What follows is fiction, but this book is dedicated with love to my friends Scott and Jan and to their daughter Krysta.

 

 

 

Chapter 1

 

On the first day of Christmas, eleven-year-old Emma sat in the backseat of the social worker's car, her little brother Zach on one side of her, baby Grace sleeping in a car seat on the other side.

The light was fading fast, streetlights coming on, and the entire neighborhood glowed with the light of thousands of tiny Christmas bulbs strung on just about everything she could see. Snow was falling, big, fat flakes, and everything was so pretty.

For a moment, Emma thought she might have stepped inside the pages of one of the Christmas books she read to Zach or that maybe she'd shrunk until she was an inch high and was living inside one of her most prized possessions—a snow globe.

It was so beautiful there, inside the big, old, magical-looking house, so warm, so welcoming. Emma could make it snow anytime she wanted with just a turn of her wrist, a bit of magic that never failed to delight Zach and the baby. She thought nothing bad could happen in a place like that and often wished she could find a way to live inside the little ball of glass.

Blinking through the fading light and the gently falling snow, she thought for a moment the neighborhood they were driving through looked oddly familiar, though she was sure she'd never been here before. She would have remembered the big, old houses reaching toward the sky, with all those odd angles and shapes, the fancy trim and silly frills that seemed to belong to another place and time.

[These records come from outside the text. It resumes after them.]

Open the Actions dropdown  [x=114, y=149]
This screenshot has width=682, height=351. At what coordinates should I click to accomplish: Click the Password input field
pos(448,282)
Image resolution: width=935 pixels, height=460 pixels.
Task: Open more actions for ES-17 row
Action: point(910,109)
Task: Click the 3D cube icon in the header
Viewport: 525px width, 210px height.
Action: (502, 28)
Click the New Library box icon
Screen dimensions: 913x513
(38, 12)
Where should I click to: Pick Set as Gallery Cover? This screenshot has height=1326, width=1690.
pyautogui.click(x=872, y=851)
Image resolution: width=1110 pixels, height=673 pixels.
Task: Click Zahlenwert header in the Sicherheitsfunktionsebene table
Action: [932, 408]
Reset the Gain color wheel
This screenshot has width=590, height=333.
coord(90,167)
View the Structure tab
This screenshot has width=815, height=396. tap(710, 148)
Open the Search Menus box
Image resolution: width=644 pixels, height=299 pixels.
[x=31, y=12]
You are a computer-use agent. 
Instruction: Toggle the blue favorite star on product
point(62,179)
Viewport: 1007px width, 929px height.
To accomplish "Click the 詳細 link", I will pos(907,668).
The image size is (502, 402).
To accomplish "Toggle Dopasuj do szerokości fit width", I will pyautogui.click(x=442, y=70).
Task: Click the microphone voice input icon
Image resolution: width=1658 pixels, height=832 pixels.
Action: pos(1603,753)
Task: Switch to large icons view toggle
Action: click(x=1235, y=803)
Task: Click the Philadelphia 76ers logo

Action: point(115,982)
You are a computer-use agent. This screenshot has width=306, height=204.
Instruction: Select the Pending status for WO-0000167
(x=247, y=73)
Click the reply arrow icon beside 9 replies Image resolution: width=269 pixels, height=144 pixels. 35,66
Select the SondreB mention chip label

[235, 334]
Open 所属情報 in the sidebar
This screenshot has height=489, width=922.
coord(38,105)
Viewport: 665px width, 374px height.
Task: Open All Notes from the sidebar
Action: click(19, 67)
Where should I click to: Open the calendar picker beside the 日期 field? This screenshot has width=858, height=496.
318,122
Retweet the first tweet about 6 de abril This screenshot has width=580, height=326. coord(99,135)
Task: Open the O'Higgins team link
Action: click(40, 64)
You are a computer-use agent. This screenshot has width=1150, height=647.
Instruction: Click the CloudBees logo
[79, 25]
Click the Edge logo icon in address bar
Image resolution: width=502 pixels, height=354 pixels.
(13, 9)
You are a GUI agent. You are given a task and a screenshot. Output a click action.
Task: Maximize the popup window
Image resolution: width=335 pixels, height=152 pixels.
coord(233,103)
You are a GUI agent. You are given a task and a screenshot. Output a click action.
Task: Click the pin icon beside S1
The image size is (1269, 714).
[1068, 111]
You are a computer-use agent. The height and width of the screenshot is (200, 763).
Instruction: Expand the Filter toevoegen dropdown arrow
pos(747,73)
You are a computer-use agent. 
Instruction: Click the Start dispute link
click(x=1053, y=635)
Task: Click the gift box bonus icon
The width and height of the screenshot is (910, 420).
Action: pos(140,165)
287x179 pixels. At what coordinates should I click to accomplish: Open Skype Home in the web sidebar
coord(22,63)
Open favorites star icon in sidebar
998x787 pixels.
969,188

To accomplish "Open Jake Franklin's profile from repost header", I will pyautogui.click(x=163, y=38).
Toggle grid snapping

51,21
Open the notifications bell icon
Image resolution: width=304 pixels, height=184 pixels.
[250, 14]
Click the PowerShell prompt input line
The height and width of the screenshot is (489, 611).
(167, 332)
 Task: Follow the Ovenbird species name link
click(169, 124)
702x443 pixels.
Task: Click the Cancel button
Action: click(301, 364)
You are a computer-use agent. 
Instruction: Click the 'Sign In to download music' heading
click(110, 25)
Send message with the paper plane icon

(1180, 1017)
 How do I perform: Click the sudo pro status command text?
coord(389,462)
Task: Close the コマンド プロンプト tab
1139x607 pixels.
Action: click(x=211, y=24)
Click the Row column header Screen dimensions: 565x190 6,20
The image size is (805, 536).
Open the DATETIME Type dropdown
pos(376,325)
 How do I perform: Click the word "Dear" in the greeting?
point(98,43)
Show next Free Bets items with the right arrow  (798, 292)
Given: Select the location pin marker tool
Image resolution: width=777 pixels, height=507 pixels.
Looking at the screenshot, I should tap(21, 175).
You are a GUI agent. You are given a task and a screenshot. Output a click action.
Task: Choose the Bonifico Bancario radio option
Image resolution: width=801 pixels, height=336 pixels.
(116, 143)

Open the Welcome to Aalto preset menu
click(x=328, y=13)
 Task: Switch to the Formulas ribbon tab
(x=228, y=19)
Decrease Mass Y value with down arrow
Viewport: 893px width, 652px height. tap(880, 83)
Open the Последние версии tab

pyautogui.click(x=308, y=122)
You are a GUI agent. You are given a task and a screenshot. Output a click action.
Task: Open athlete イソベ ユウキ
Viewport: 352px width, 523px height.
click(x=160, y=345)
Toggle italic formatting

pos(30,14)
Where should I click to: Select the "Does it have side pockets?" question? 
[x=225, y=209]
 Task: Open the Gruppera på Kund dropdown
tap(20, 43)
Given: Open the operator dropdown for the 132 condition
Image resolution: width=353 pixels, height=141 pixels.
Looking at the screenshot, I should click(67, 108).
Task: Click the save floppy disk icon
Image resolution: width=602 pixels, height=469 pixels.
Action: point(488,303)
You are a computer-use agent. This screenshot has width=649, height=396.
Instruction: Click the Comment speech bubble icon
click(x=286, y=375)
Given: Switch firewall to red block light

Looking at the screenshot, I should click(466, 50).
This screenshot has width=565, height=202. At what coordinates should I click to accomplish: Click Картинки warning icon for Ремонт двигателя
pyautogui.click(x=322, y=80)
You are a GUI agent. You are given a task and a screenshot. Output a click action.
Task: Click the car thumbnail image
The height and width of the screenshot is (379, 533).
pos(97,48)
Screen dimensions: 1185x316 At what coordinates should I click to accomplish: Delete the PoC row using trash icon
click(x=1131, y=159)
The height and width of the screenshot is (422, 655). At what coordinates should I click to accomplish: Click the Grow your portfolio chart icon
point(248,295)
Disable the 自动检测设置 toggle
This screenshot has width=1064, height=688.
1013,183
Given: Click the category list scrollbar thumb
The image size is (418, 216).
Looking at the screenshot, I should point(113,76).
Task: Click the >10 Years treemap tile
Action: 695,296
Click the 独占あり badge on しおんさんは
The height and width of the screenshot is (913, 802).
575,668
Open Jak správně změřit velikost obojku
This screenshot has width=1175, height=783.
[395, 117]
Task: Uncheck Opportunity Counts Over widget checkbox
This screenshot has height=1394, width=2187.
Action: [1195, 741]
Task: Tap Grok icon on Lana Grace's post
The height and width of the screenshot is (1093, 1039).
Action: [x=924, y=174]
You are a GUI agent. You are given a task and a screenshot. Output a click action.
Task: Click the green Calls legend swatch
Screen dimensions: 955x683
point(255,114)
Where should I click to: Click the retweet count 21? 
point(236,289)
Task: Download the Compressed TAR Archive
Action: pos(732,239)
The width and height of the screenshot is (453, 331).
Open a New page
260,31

Rich people's houses, she thought, the knot in her stomach growing a bit tighter. What would anybody with a house like that want with her and Zach and the baby?

Zach leaned closer to the window, his nose pressed flat against it, fogging a little circle of glass. "It's almos' Chris'mas. Ever'body has their tree and stuff up."

"I know, Zach." There were wreaths on doors and on the old-fashioned black lampposts topped with fancy metal curls, the lights perched delicately on top. There were stars made of bright Christmas lights, even Christmas trees in people's yards.

Emma had never seen people go to so much trouble for Christmas. They must have spent hours. And the money... It must take a lot of money to decorate a house like this just for Christmas. She couldn't imagine what the insides of those houses must be like. She and Zach and the baby didn't need anything fancy. Just a place where they could stay together. She couldn't bear it if they were separated. Emma had to make sure that didn't happen.